The sparse Complete Jacques Tati showcases a singular comedic filmmaker

Despite having worked exclusively during the sound era, Jacques Tati was arguably the last of the great silent comedians. His signature character, Monsieur Hulot, occasionally mutters an audible phrase or two, and there’s always plenty of background chatter—Tati’s films are notable for their rich, complex soundtracks, which he painstakingly constructed in post-production. All the same, his style of gentle slapstick has much more in common with Charlie Chaplin, Buster Keaton, and Harold Lloyd than with any other director or star of his own generation. He was far less prolific than those counterparts, however, which allows Criterion to offer a box set called The Complete Jacques Tati that can be held in the palm of one hand. Containing all six of his features and most of the shorts in which he appeared, it’s an invaluable one-stop tour of a singular career that spanned five decades (1934–1974) while remaining vaguely out of time.

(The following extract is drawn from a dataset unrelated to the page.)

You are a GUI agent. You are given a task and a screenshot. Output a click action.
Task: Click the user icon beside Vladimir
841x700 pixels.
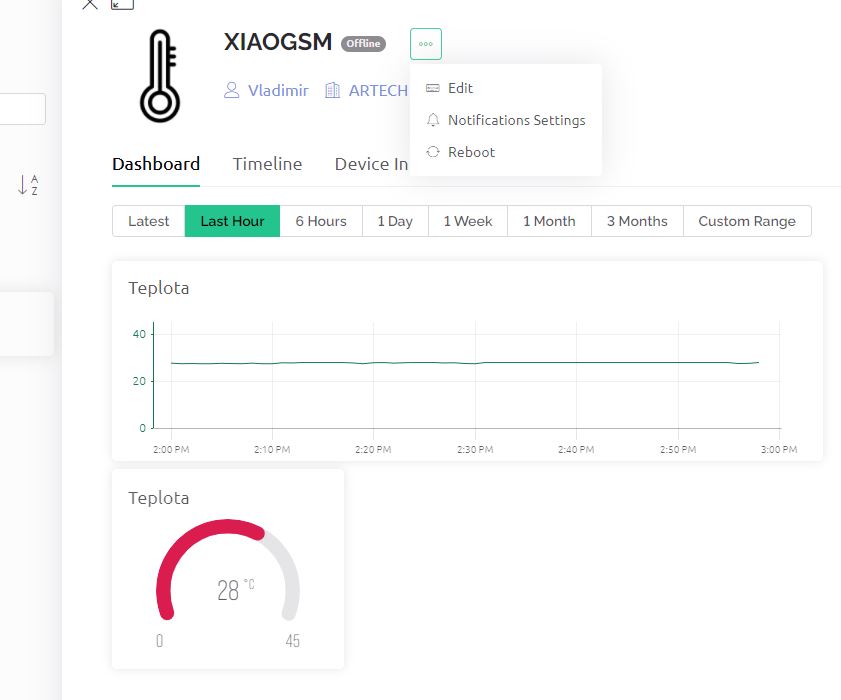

After starring in a handful of comedy shorts directed by others (including René Clément, who’d go on to make such classics as Forbidden Games and Purple Noon) during the 1930s, Tati saw action in World War II, then established a successful cabaret act in Paris. When Clément was unavailable to direct a short script Tati had written about a school for postmen, Tati took the helm himself. Two years later, that short, “L’école Des Facteurs” (included in this box set), formed the basis for Tati’s glorious feature debut, Jour De Fête (1949). While Tati plays the most significant role—that of a small village’s bicycle postman, who sees a documentary on American postal methods and becomes obsessed with increasing his speed—the film, set on and just after the day of the town fair, functions more as an affectionate community portrait, frequently taking detours to observe people battling bothersome insects on the road or the go-nowhere flirtation between a married man and his comely young neighbor. It also establishes Tati as superb with gags and having a knack for creative repetition. The Hulot films are better known, but this is a gem.
Speaking of Hulot, he makes his debut in Tati’s second feature, 1953’s Monsieur Hulot’s Holiday, which was so hugely popular in France (and elsewhere) that Tati would continue playing the role for the rest of his career—save for a TV-movie in which he more or less plays himself. Immediately identifiable by his signature hat, overcoat, and ever-present pipe, Hulot is an amiable buffoon prone to accidental mishaps, and generally having no particular agenda. (Unlike Chaplin’s Little Tramp or Lloyd’s “Glasses” character, Hulot never pursues women; even stony-faced Keaton was more romantic.) Here, he shows up at a seaside resort for his summer holiday and engages in various tomfoolery, though Tati is still more interested in fashioning a group portrait than in hogging the spotlight as an actor. Lazy, rambling, and almost completely plotless, Monsieur Hulot’s Holiday forgoes the frenetic highs of Jour De Fête in favor of lightly amusing running bits—many of them aural, like a swinging door that makes a plucked-bass noise every time it’s used. (That sound now accompanies the Tati estate’s animated logo.)
With 1958’s Mon Oncle, Tati begins pushing his penchant for stylization in a more aggressive direction. Most of the action is set at the ultra-modern, anti-functional home of Hulot’s sister and brother-in-law, whose young son views Hulot as a surrogate father figure. This is Tati’s first color film—he’d attempted to shoot Jour De Fête in color, and a restored alternate version of that film is included as a bonus feature—and the first in which outré art direction threatens to overshadow the characters. Most of the jokes are predicated on an exasperation with technology, which caused some French critics at the time to accuse Tati of being a Luddite. Mon Oncle’s bigger problem is that it’s far less generous than Tati’s other films, drawing a judgmental dividing line between the hero’s ramshackle life and that of his odious relations (excepting his nephew, who hates the regimentation and mechanization as much as Hulot does). Still, there are plenty of terrific jokes, and Hollywood didn’t sweat the swipe at leisure-era progress: The film won that year’s Academy Award for Best Foreign Language Film, thereby cementing Tati’s reputation.